- [EXERCISE DIRECTIONS]
Produce an exact copy of the lines from the line containing "The width and height of the screenshot is (952, 1232)." through the last line of the listing below, both ends included, and nothing else.
━━━ EXERCISE DATA
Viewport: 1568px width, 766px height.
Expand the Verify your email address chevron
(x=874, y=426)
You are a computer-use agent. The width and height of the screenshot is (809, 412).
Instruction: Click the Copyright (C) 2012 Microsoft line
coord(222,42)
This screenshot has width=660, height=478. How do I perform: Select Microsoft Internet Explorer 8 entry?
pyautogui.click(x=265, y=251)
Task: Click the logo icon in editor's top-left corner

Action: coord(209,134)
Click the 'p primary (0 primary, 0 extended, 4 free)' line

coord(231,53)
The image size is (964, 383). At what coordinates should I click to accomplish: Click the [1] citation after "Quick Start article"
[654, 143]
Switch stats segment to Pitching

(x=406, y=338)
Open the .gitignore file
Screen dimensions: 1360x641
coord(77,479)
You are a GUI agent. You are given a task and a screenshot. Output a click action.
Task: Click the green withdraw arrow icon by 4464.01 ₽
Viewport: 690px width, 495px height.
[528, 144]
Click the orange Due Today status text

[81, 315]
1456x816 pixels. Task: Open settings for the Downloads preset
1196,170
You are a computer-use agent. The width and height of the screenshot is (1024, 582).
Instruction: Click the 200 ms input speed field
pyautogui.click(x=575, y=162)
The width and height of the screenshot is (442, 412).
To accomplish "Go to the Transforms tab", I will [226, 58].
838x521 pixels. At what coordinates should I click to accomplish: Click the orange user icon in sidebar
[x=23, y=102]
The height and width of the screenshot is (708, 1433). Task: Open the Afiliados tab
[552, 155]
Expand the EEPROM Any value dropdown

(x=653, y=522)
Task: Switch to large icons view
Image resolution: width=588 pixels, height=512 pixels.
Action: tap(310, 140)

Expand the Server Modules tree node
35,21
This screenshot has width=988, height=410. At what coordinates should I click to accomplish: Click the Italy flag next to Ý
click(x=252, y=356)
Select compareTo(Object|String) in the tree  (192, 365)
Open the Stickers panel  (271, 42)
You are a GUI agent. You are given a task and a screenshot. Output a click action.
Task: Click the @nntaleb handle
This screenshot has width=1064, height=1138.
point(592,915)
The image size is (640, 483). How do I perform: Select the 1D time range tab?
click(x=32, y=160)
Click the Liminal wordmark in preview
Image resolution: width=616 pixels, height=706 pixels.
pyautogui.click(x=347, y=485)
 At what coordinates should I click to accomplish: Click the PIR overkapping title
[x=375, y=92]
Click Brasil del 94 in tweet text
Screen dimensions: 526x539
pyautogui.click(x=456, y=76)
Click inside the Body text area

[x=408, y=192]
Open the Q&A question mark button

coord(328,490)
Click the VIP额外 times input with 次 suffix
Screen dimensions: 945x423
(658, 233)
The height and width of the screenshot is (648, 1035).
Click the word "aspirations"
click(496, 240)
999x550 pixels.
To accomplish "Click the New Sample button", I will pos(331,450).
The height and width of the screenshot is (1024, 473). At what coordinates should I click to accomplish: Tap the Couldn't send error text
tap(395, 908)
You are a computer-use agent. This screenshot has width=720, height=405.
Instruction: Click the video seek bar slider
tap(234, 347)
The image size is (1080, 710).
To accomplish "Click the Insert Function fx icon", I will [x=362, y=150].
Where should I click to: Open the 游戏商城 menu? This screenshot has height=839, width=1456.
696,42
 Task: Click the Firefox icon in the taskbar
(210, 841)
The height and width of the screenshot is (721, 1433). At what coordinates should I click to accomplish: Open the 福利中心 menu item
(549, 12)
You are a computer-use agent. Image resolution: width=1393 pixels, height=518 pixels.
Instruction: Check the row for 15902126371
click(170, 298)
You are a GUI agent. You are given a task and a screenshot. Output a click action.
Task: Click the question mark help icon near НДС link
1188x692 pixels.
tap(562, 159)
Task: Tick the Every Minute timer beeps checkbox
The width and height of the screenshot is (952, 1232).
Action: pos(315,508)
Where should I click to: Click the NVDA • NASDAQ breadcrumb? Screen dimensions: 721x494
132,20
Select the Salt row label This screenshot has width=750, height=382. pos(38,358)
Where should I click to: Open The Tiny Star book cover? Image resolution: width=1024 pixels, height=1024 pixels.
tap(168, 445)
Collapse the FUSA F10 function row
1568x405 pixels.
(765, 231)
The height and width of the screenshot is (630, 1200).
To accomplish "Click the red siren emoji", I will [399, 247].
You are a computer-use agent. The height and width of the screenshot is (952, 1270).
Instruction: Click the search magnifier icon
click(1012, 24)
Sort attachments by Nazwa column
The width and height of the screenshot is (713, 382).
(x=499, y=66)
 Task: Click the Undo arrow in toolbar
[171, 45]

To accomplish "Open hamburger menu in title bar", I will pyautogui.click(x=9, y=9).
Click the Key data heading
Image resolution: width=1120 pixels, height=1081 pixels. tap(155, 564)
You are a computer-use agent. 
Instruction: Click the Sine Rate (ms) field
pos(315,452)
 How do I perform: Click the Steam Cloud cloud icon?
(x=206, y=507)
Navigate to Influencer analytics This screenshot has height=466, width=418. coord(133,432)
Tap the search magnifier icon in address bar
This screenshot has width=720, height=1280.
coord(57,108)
━━━━━━
- [FINISHED EXERCISE]
The width and height of the screenshot is (952, 1232).
Action: pos(315,508)
Where should I click to: Click the NVDA • NASDAQ breadcrumb? Screen dimensions: 721x494
132,20
Select the Salt row label This screenshot has width=750, height=382. pos(38,358)
Where should I click to: Open The Tiny Star book cover? Image resolution: width=1024 pixels, height=1024 pixels.
tap(168, 445)
Collapse the FUSA F10 function row
1568x405 pixels.
(765, 231)
The height and width of the screenshot is (630, 1200).
To accomplish "Click the red siren emoji", I will [399, 247].
You are a computer-use agent. The height and width of the screenshot is (952, 1270).
Instruction: Click the search magnifier icon
click(1012, 24)
Sort attachments by Nazwa column
The width and height of the screenshot is (713, 382).
(x=499, y=66)
 Task: Click the Undo arrow in toolbar
[171, 45]

To accomplish "Open hamburger menu in title bar", I will pyautogui.click(x=9, y=9).
Click the Key data heading
Image resolution: width=1120 pixels, height=1081 pixels. tap(155, 564)
You are a computer-use agent. 
Instruction: Click the Sine Rate (ms) field
pos(315,452)
 How do I perform: Click the Steam Cloud cloud icon?
(x=206, y=507)
Navigate to Influencer analytics This screenshot has height=466, width=418. coord(133,432)
Tap the search magnifier icon in address bar
This screenshot has width=720, height=1280.
coord(57,108)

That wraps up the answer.